Es war abzusehen, trotzdem lässt es viele Sylter am Kurs der aktuellen Kommunalpolitik zweifeln. Die Gemeindeverwaltung hat beschlossen, Anlieger an den Kosten für geplante Straßenreparaturen zu beteiligen. Für zahlreiche Immobilienbesitzer bedeutet dies eine enorme finanzielle Bürde, die sie in existenzielle Nöte bringen könnte.
„Ich bin Rentner, tilge noch den Kredit fürs Haus und soll jetzt eventuell 50.000 Euro zahlen. Das bringt mich an den Bettelstab. In meinem Alter bekomme ich keine Finanzierung mehr“, schildert ein Betroffener, der um seine Zukunft bangt. Ein politischer Skandal, der scheinbar niemanden interessiert. Die Presse fokussiert sich lieber auf die Punks auf der Insel. Beistand gibt es kaum, denn die Hausbesitzer auf Sylt haben keine mächtige Interessenvertretung. Viele haben lebenslang gearbeitet und ihre Immobilie als Altersvorsorge gesehen.
Die Gemeinderatsmitglieder raten: „Sie können doch einen Kredit aufnehmen oder die Zahlung stunden.“ Sinnvolle Ideen zur Entlastung der Bürger fehlten. Manch einem bleibt wohl nur der Verkauf des Hauses, für das er ein Leben lang geackert hat.

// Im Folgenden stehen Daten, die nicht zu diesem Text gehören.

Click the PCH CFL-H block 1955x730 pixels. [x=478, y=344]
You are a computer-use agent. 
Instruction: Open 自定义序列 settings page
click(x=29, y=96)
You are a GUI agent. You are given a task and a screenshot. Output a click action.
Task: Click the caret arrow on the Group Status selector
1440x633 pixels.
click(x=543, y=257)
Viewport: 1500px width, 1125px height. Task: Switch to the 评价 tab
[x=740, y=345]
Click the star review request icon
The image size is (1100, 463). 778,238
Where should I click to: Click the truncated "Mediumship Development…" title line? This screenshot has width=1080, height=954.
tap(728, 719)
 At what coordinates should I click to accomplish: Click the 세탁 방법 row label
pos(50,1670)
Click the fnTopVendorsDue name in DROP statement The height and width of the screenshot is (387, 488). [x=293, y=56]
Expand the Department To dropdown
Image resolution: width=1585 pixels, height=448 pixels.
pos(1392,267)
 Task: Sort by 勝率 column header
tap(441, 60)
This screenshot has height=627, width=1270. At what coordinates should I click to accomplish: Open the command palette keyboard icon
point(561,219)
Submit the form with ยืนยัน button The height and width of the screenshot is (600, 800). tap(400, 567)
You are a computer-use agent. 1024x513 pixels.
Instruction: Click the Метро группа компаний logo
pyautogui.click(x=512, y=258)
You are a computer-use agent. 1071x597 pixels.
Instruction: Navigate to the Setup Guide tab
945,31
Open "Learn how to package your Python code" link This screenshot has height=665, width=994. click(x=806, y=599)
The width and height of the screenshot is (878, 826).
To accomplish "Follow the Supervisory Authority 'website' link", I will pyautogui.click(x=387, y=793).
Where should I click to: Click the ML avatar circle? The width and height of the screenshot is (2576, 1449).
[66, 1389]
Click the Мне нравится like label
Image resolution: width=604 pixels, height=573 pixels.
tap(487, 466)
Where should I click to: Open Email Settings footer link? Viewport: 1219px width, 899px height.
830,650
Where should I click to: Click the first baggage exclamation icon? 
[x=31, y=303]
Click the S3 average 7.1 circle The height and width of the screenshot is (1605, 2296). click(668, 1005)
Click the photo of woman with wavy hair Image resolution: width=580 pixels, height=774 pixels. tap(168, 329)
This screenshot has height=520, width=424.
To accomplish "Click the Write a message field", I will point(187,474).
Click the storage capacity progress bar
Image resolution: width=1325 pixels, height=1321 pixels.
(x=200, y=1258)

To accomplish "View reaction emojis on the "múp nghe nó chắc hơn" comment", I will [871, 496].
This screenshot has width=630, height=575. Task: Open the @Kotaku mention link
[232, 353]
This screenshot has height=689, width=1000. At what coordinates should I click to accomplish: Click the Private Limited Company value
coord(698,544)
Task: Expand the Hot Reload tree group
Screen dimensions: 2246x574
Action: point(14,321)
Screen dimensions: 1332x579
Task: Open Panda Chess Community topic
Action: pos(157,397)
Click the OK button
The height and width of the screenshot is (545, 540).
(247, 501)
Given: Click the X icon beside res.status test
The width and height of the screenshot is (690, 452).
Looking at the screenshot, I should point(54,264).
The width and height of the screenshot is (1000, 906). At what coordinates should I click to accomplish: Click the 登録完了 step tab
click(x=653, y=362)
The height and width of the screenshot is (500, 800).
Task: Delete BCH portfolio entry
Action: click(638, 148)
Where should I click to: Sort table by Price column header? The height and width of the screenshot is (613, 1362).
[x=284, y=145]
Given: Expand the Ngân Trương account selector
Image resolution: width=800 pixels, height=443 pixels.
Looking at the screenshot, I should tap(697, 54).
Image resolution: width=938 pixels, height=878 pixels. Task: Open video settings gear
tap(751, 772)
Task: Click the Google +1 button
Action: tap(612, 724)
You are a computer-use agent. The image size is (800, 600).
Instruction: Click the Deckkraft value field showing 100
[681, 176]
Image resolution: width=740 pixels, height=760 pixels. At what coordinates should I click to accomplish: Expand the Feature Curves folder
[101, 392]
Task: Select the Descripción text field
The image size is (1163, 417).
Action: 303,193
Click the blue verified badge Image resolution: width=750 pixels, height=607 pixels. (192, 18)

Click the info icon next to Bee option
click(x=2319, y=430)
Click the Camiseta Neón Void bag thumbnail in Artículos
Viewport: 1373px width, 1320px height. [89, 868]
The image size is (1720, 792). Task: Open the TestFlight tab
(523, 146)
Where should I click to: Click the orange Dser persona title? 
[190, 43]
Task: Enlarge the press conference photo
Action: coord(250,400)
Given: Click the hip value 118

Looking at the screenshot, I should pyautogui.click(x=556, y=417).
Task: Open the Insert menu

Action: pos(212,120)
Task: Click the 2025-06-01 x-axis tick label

Die politisch Verantwortlichen wollten nicht namentlich zitiert werden, aber der Grundtenor ihrer Aussagen war:
„Das war doch absehbar, man hätte Geld zurücklegen können.“
„Eine Abschaffung wäre unfair gegenüber denen, die schon gezahlt haben.“
„Sonst würden ja auch die Zweitwohnungsbesitzer nichts beisteuern.“
„Tut mir leid, aber da können wir nichts machen.“
Vorschläge für Alternativlösungen wurden zwar registriert, aber nicht ernsthaft erörtert. Für die Betroffenen kommt jede Unterstützung zu spät.
In 9 Bundesländern wurden die Straßenausbaubeiträge inzwischen komplett abgeschafft, darunter auch Hamburg – was wenig erstaunt, denn die Autos parken ja alle auf Sylt. In 5 weiteren Ländern entscheiden die Kommunen selbst, ob sie die Beiträge erheben. Sonderregelungen gibt es in Rheinland-Pfalz mit wiederkehrenden Beiträgen ab 2024 und in Bremen, wo nur Bremerhaven die Gebühr verlangt.
Der Trend geht klar weg von den als ungerecht wahrgenommenen Straßenausbaubeiträgen. Viele Länder haben ihre Gesetze novelliert, oft auf Druck erfolgreicher Bürgerinitiativen. Doch manche halten weiter daran fest oder überlassen den Kommunen die Wahl.
Auf Sylt potenziert sich das Problem durch die vielen Bauvorhaben mit unpassenden Fahrzeugen und den immensen Verkehr auf der kleinen Insel. Über eine Million Pkw und Lkw kommen jährlich über den Damm oder mit der Fähre und strapazieren die Straßen enorm.
Es stellt sich die Frage, ob man den Beschluss nicht hätte abwenden und alternative Finanzierungswege finden können.
Denkbar wäre etwa eine Maut für die Straßennutzung auf Sylt, wie sie vielerorts in Europa üblich ist. Die Einnahmen könnten in die Straßensanierung fließen. Bei Kosten von 40 Millionen Euro über einige Jahre wäre der Betrag durch eine moderate Maut von 10 Euro pro Fahrzeug recht schnell erzielt. Auch wenn dies Bundessache ist, gibt es oft Mittel und Wege, etwa über eine erhöhte Kurtaxe.
Eine Kostenbeteiligung der Bauunternehmen wäre ebenso prüfenswert, da deren schwere Fahrzeuge erheblich zur Straßenabnutzung beitragen. Auch verstärkte Anstrengungen, um Fördermittel von Land und Bund oder spezielle Tourismusprogramme zu akquirieren, könnten die Finanzierung erleichtern.
Es existieren also durchaus Alternativen zu den umstrittenen Straßenausbaubeiträgen. Welche davon realisierbar und sinnvoll sind, gilt es sorgfältig zu prüfen. In jedem Fall sollte man die betroffenen Bürger frühzeitig involvieren und ihre Belange berücksichtigen. Eine einseitige Belastung ist schwer vermittelbar und erzeugt großen Unmut. Die Gemeinde ist gefordert, kreative und sozialverträgliche Lösungen zu finden.